• WHAT THE TASK ASKS
The records that follow must be transcribed exactly, each one in full.

• GIVEN DATA
--------------------------------------------------

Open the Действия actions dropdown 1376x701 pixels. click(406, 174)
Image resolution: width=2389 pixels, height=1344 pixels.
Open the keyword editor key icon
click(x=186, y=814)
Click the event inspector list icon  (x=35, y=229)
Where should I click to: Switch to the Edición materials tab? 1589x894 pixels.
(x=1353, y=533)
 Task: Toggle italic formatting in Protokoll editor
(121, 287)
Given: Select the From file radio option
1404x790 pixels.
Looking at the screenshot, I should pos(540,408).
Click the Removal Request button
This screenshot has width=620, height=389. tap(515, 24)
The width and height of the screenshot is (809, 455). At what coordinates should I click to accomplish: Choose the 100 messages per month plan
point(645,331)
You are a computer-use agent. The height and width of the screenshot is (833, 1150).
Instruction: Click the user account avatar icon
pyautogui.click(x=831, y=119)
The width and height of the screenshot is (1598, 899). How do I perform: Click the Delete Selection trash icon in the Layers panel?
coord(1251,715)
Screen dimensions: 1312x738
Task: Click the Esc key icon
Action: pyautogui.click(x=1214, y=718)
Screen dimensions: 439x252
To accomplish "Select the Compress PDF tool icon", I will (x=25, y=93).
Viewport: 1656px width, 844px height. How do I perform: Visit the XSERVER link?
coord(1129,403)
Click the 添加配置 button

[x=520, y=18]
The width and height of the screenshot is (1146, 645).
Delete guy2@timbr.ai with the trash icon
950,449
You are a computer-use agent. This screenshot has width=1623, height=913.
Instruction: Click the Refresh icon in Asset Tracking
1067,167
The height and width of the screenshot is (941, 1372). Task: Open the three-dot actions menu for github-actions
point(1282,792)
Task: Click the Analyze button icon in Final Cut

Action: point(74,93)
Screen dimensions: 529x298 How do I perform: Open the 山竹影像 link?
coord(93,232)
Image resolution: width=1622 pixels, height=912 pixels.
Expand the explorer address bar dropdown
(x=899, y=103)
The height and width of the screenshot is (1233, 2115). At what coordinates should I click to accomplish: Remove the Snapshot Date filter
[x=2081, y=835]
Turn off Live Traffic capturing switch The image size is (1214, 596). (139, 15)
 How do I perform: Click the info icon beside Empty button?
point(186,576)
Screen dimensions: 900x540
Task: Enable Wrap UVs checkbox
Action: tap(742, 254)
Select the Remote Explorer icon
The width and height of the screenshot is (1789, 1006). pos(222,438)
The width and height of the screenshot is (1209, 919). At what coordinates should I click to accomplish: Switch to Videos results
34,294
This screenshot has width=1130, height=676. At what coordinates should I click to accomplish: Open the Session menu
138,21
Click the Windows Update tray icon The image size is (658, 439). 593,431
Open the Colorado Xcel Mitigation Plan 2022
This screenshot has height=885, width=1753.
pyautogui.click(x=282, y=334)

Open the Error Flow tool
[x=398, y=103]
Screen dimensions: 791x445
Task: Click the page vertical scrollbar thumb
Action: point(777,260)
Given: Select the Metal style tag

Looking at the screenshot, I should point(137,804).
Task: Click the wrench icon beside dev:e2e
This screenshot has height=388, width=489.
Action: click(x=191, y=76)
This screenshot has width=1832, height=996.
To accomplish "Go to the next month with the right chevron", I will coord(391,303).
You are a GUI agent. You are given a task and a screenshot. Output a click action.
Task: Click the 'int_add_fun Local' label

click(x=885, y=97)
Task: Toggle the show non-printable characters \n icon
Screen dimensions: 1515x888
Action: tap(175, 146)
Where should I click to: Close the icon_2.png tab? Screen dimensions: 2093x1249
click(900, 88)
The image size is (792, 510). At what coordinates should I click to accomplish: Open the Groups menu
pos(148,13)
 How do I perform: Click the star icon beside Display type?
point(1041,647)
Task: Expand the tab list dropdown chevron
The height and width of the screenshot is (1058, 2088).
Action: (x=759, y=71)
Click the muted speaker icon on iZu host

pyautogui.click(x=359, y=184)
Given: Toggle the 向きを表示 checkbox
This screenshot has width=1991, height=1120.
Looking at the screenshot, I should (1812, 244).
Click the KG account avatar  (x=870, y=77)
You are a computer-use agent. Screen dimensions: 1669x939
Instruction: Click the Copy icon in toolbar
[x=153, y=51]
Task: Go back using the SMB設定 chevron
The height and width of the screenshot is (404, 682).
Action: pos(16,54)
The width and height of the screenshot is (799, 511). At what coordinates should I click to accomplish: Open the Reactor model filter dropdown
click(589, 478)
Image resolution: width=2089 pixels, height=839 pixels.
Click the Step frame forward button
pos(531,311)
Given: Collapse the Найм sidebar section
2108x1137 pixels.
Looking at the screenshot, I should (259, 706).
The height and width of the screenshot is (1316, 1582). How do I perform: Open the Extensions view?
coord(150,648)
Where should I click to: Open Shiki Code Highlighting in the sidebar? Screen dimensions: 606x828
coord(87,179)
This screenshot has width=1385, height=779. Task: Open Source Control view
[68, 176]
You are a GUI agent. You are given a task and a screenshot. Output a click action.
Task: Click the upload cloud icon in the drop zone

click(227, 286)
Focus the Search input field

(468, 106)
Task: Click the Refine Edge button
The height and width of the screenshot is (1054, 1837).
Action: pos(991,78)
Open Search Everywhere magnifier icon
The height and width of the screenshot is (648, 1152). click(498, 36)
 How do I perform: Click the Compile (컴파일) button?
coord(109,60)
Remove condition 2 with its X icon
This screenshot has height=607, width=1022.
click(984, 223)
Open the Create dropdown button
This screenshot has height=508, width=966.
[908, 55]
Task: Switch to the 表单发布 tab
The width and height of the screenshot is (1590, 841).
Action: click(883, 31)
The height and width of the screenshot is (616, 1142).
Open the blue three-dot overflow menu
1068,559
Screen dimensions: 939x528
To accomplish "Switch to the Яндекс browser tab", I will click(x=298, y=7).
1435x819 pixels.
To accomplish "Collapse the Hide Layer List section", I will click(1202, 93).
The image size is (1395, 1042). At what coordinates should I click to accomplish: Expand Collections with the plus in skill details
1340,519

--------------------------------------------------

• ANSWER
Open the Действия actions dropdown 1376x701 pixels. click(406, 174)
Image resolution: width=2389 pixels, height=1344 pixels.
Open the keyword editor key icon
click(x=186, y=814)
Click the event inspector list icon  (x=35, y=229)
Where should I click to: Switch to the Edición materials tab? 1589x894 pixels.
(x=1353, y=533)
 Task: Toggle italic formatting in Protokoll editor
(121, 287)
Given: Select the From file radio option
1404x790 pixels.
Looking at the screenshot, I should pos(540,408).
Click the Removal Request button
This screenshot has width=620, height=389. tap(515, 24)
The width and height of the screenshot is (809, 455). At what coordinates should I click to accomplish: Choose the 100 messages per month plan
point(645,331)
You are a computer-use agent. The height and width of the screenshot is (833, 1150).
Instruction: Click the user account avatar icon
pyautogui.click(x=831, y=119)
The width and height of the screenshot is (1598, 899). How do I perform: Click the Delete Selection trash icon in the Layers panel?
coord(1251,715)
Screen dimensions: 1312x738
Task: Click the Esc key icon
Action: pyautogui.click(x=1214, y=718)
Screen dimensions: 439x252
To accomplish "Select the Compress PDF tool icon", I will (x=25, y=93).
Viewport: 1656px width, 844px height. How do I perform: Visit the XSERVER link?
coord(1129,403)
Click the 添加配置 button

[x=520, y=18]
The width and height of the screenshot is (1146, 645).
Delete guy2@timbr.ai with the trash icon
950,449
You are a computer-use agent. This screenshot has width=1623, height=913.
Instruction: Click the Refresh icon in Asset Tracking
1067,167
The height and width of the screenshot is (941, 1372). Task: Open the three-dot actions menu for github-actions
point(1282,792)
Task: Click the Analyze button icon in Final Cut

Action: point(74,93)
Screen dimensions: 529x298 How do I perform: Open the 山竹影像 link?
coord(93,232)
Image resolution: width=1622 pixels, height=912 pixels.
Expand the explorer address bar dropdown
(x=899, y=103)
The height and width of the screenshot is (1233, 2115). At what coordinates should I click to accomplish: Remove the Snapshot Date filter
[x=2081, y=835]
Turn off Live Traffic capturing switch The image size is (1214, 596). (139, 15)
 How do I perform: Click the info icon beside Empty button?
point(186,576)
Screen dimensions: 900x540
Task: Enable Wrap UVs checkbox
Action: tap(742, 254)
Select the Remote Explorer icon
The width and height of the screenshot is (1789, 1006). pos(222,438)
The width and height of the screenshot is (1209, 919). At what coordinates should I click to accomplish: Switch to Videos results
34,294
This screenshot has width=1130, height=676. At what coordinates should I click to accomplish: Open the Session menu
138,21
Click the Windows Update tray icon The image size is (658, 439). 593,431
Open the Colorado Xcel Mitigation Plan 2022
This screenshot has height=885, width=1753.
pyautogui.click(x=282, y=334)

Open the Error Flow tool
[x=398, y=103]
Screen dimensions: 791x445
Task: Click the page vertical scrollbar thumb
Action: point(777,260)
Given: Select the Metal style tag

Looking at the screenshot, I should point(137,804).
Task: Click the wrench icon beside dev:e2e
This screenshot has height=388, width=489.
Action: click(x=191, y=76)
This screenshot has width=1832, height=996.
To accomplish "Go to the next month with the right chevron", I will coord(391,303).
You are a GUI agent. You are given a task and a screenshot. Output a click action.
Task: Click the 'int_add_fun Local' label

click(x=885, y=97)
Task: Toggle the show non-printable characters \n icon
Screen dimensions: 1515x888
Action: tap(175, 146)
Where should I click to: Close the icon_2.png tab? Screen dimensions: 2093x1249
click(900, 88)
The image size is (792, 510). At what coordinates should I click to accomplish: Open the Groups menu
pos(148,13)
 How do I perform: Click the star icon beside Display type?
point(1041,647)
Task: Expand the tab list dropdown chevron
The height and width of the screenshot is (1058, 2088).
Action: (x=759, y=71)
Click the muted speaker icon on iZu host

pyautogui.click(x=359, y=184)
Given: Toggle the 向きを表示 checkbox
This screenshot has width=1991, height=1120.
Looking at the screenshot, I should (1812, 244).
Click the KG account avatar  (x=870, y=77)
You are a computer-use agent. Screen dimensions: 1669x939
Instruction: Click the Copy icon in toolbar
[x=153, y=51]
Task: Go back using the SMB設定 chevron
The height and width of the screenshot is (404, 682).
Action: pos(16,54)
The width and height of the screenshot is (799, 511). At what coordinates should I click to accomplish: Open the Reactor model filter dropdown
click(589, 478)
Image resolution: width=2089 pixels, height=839 pixels.
Click the Step frame forward button
pos(531,311)
Given: Collapse the Найм sidebar section
2108x1137 pixels.
Looking at the screenshot, I should (259, 706).
The height and width of the screenshot is (1316, 1582). How do I perform: Open the Extensions view?
coord(150,648)
Where should I click to: Open Shiki Code Highlighting in the sidebar? Screen dimensions: 606x828
coord(87,179)
This screenshot has width=1385, height=779. Task: Open Source Control view
[68, 176]
You are a GUI agent. You are given a task and a screenshot. Output a click action.
Task: Click the upload cloud icon in the drop zone

click(227, 286)
Focus the Search input field

(468, 106)
Task: Click the Refine Edge button
The height and width of the screenshot is (1054, 1837).
Action: pos(991,78)
Open Search Everywhere magnifier icon
The height and width of the screenshot is (648, 1152). click(498, 36)
 How do I perform: Click the Compile (컴파일) button?
coord(109,60)
Remove condition 2 with its X icon
This screenshot has height=607, width=1022.
click(984, 223)
Open the Create dropdown button
This screenshot has height=508, width=966.
[908, 55]
Task: Switch to the 表单发布 tab
The width and height of the screenshot is (1590, 841).
Action: click(883, 31)
The height and width of the screenshot is (616, 1142).
Open the blue three-dot overflow menu
1068,559
Screen dimensions: 939x528
To accomplish "Switch to the Яндекс browser tab", I will click(x=298, y=7).
1435x819 pixels.
To accomplish "Collapse the Hide Layer List section", I will click(1202, 93).
The image size is (1395, 1042). At what coordinates should I click to accomplish: Expand Collections with the plus in skill details
1340,519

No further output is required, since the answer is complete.